A majority of the country agrees that the federal government should ensure some basic health insurance for all citizens.17,18 Although most Americans consider reducing costs to individuals and expanding insurance coverage to be important, no clear consensus about who should bear any associated increased costs exists among patients or policymakers. Half of insured adults currently report difficulty affording medical or dental care, even when they are insured, because of the rising total costs of care and the increasing absolute amount of out-of-pocket spending.19 Out-of-pocket spending for health care has doubled in the past 20 years, from $193.5 billion in 2000 to $388.6 billion in 2020.1 These rising health care costs have disproportionately fallen on those with the fewest resources, including people who are uninsured, Black people, Hispanic people, and families with low incomes.19 Increased cost sharing through copays and coinsurance may force difficult spending choices for even solidly middle-class families. 

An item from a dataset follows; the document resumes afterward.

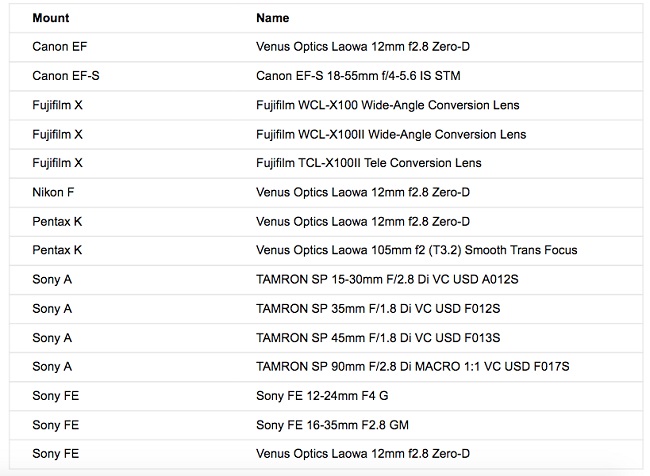Select the Canon EF mount cell
650x476 pixels.
pyautogui.click(x=60, y=47)
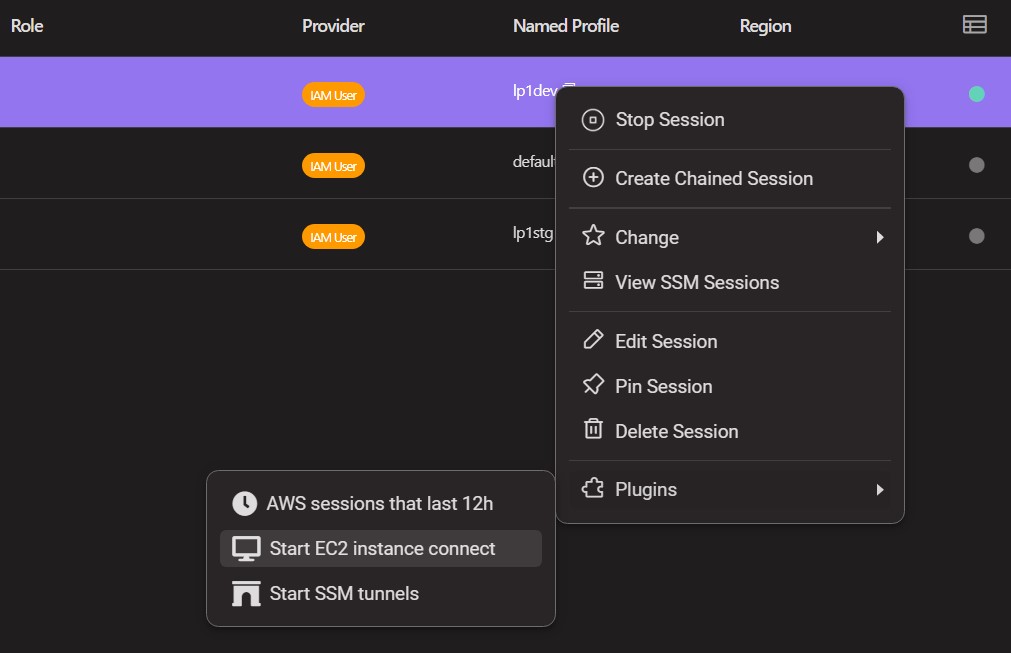Copy the lp1dev profile name icon

pyautogui.click(x=569, y=86)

The severity and burden of out-of-pocket spending are hidden by the use of data averages; on average, U.S. residents have twice the average household net adjusted disposable income20 of many other comparable nations and spend more than twice21 as much per capita on health care. Yet, for those who fall outside these averages — average income, average costs, or both — the financial pain felt at the hospital, clinic, and pharmacy is very real. 

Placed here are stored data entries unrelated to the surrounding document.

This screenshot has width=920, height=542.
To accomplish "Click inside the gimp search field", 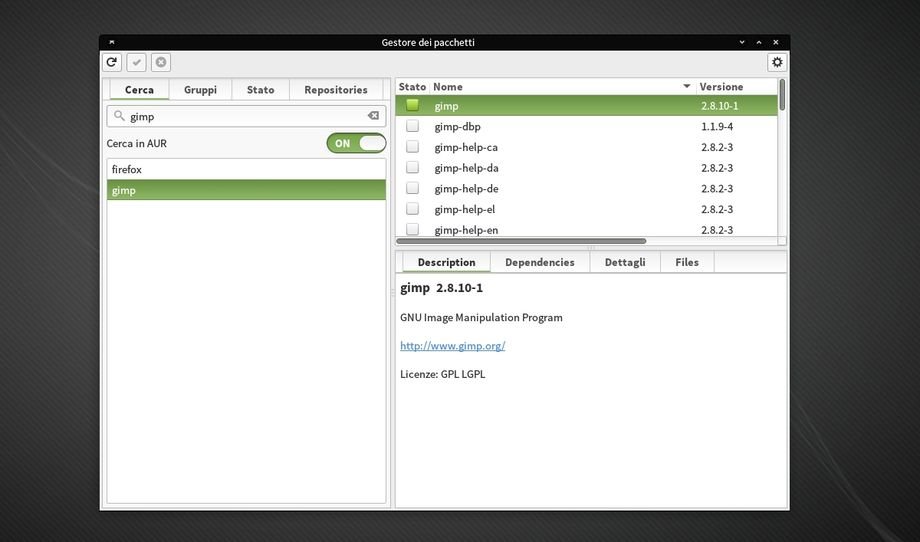I will pos(240,116).
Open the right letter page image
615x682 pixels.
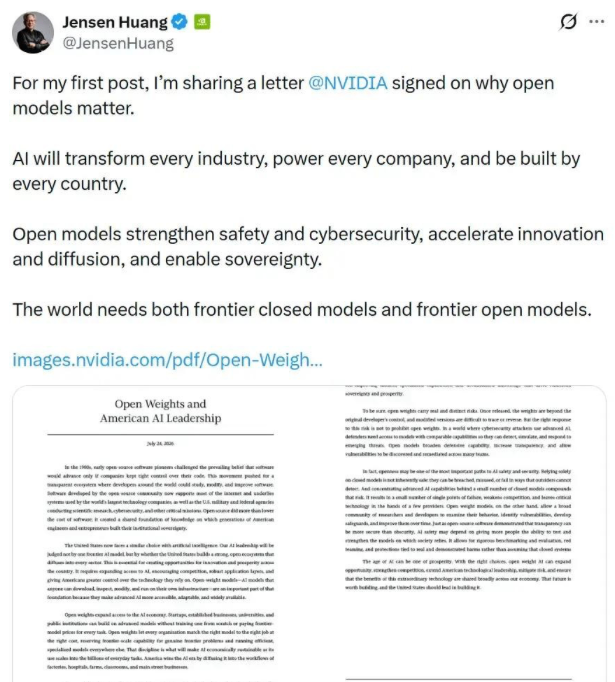458,534
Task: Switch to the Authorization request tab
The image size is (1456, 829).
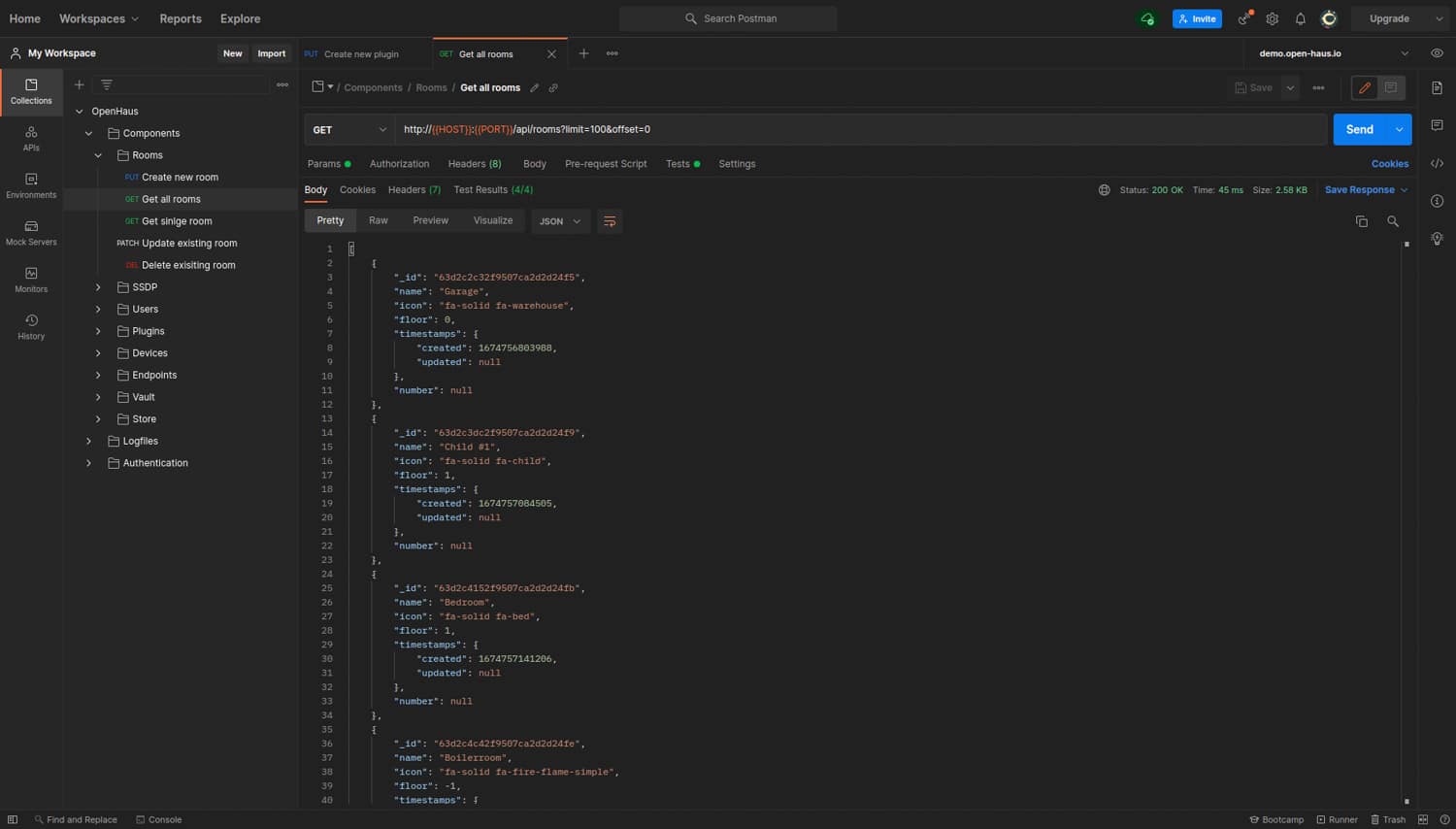Action: [399, 164]
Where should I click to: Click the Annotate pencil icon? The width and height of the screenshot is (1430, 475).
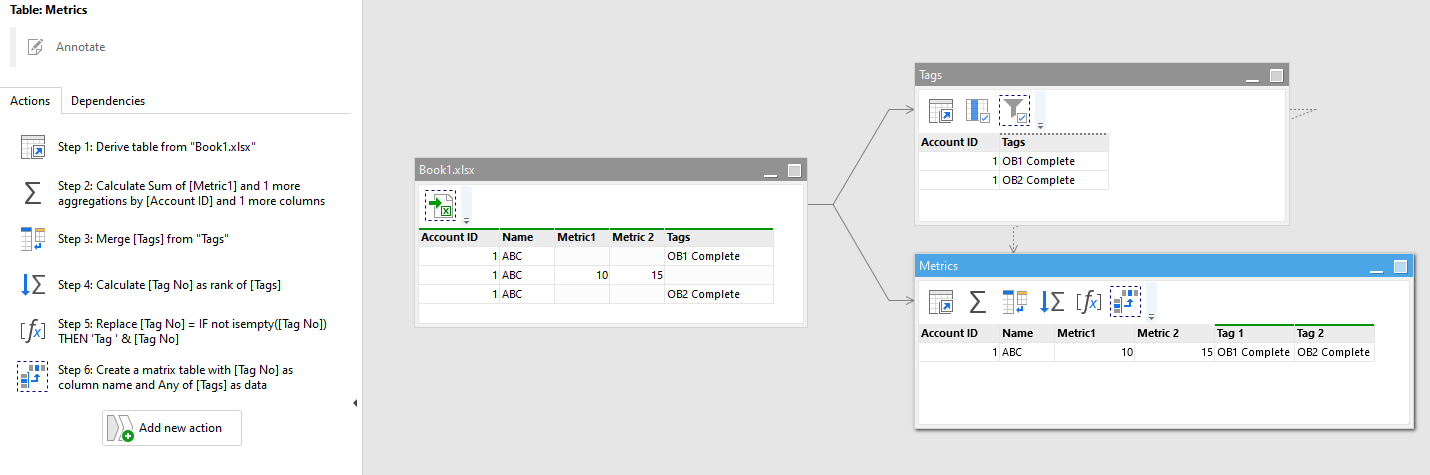[36, 47]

In any given year, a small number of patients account for a disproportionate amount of health care spending because of the complexity and severity of their illnesses. Even careful international comparisons of end-of-life care for cancer patients demonstrate costs in the United States are similar to those in many comparable nations (although U.S. patients are more likely to receive chemotherapy, they spend fewer days in the hospital during the last 6 months of life than patients in other countries).22 Similarly, although prevention efforts may delay or avoid the onset of illness in targeted populations, such efforts would not significantly reduce the number of services delivered for many years and may lead to an increase in care delivered over the course of an extended life span.

To the average person in the United States, immediate cost-control efforts might best be focused on reducing the cost burden for families and patients. Policymakers should continue to seek ways to promote better health care quality at lower costs rather than try to achieve unrealistic, drastic reductions in national health care spending. Investing in prevention, seeking to avoid preventable admissions or readmissions, and otherwise improving the quality of care are desirable, but these improvements are not quick solutions to lowering the national health care costs in the near term. Long-term policy actions could incrementally address health care spending but should clearly articulate the problem to be solved, the desired outcomes, and the trade-offs the nation is willing to make (as discussed in two companion pieces). 

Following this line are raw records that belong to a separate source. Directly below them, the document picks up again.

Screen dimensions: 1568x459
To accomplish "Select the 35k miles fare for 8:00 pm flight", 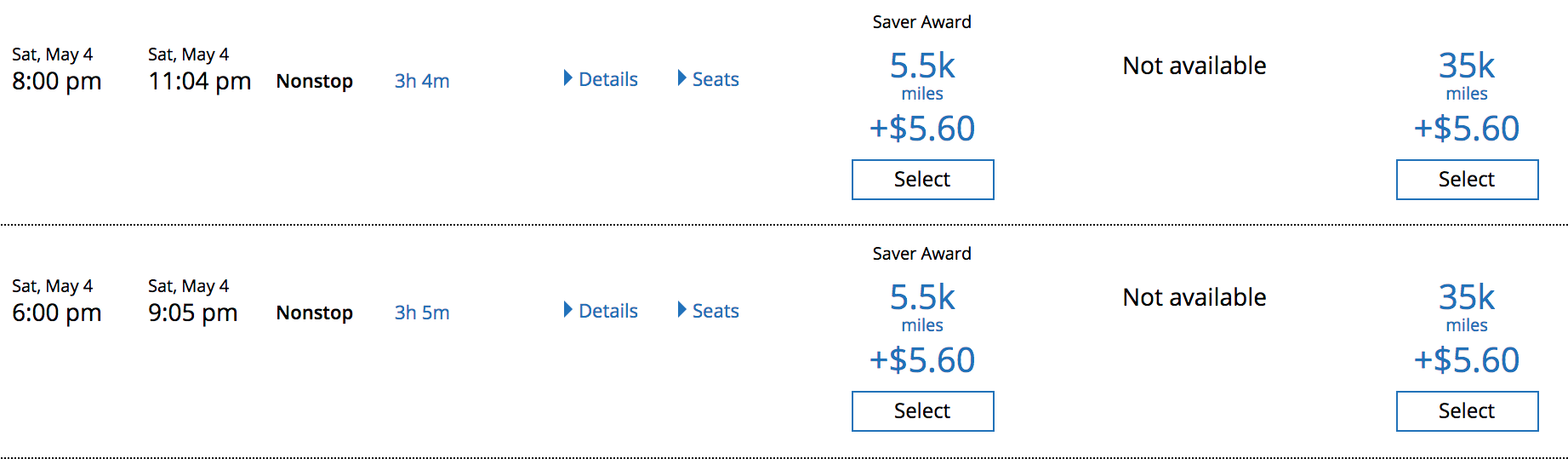I will point(1467,180).
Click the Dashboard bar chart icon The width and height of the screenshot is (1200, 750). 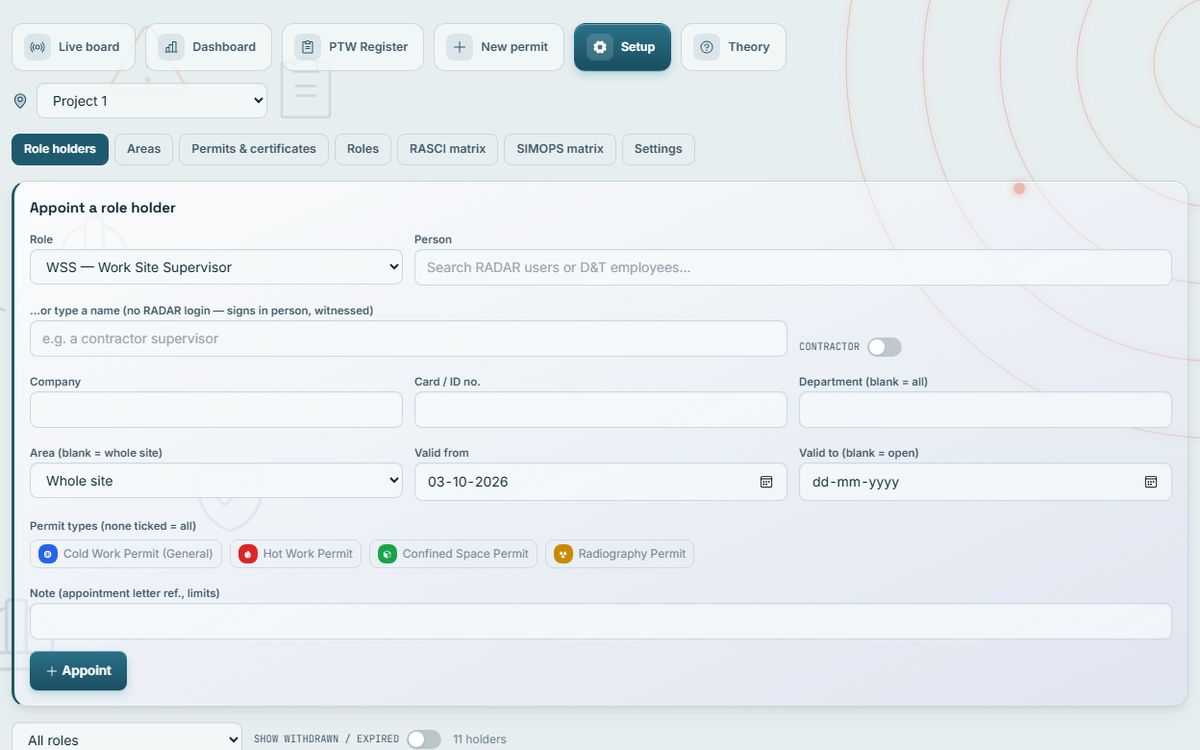pyautogui.click(x=171, y=47)
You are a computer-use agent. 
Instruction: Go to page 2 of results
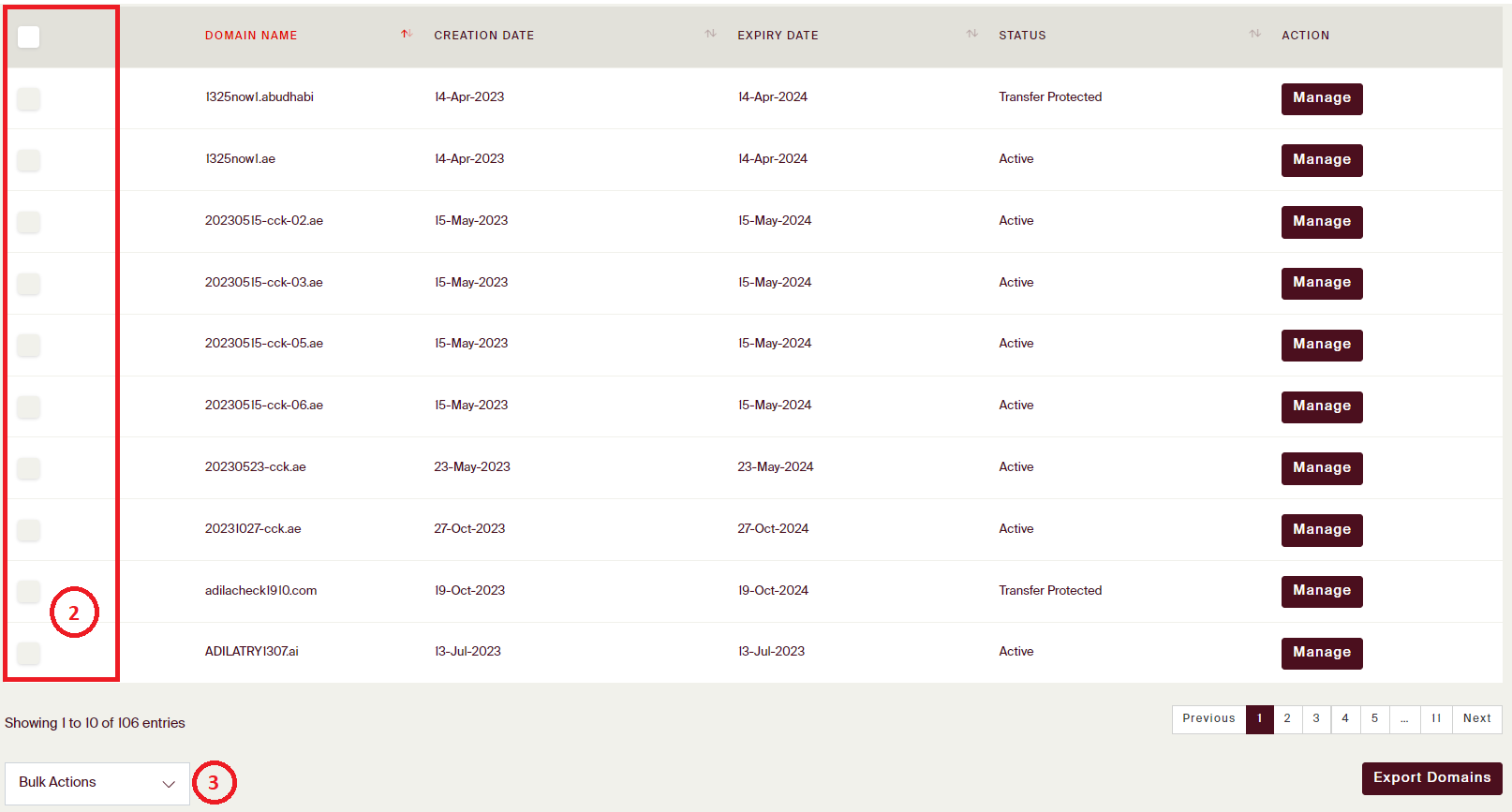pos(1287,719)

The U.S. health care system continues to place a disproportionate cost burden on the patients who can least afford it. In the short term, policymakers could focus on targeted subsidies to specific populations — the families and individuals whose household incomes fall outside the average or who have health care expenses that fall outside the average — whose health care costs are unmanageable. Such subsidies could expand existing premium subsidies or triggers that increase support for costs that exceed target amounts. Targeted subsidies are likely to increase total health care spending (especially public spending) but would address the problem of cost from the average consumer, or patient, perspective. Broader policies to ease costs for patients could also be considered by category of service; for instance, consumers have been largely shielded from the increased costs of care related to COVID-19 by the waiving of copays for patients and families. These policies would likely increase national spending as well, but they would make medical care more affordable to some families.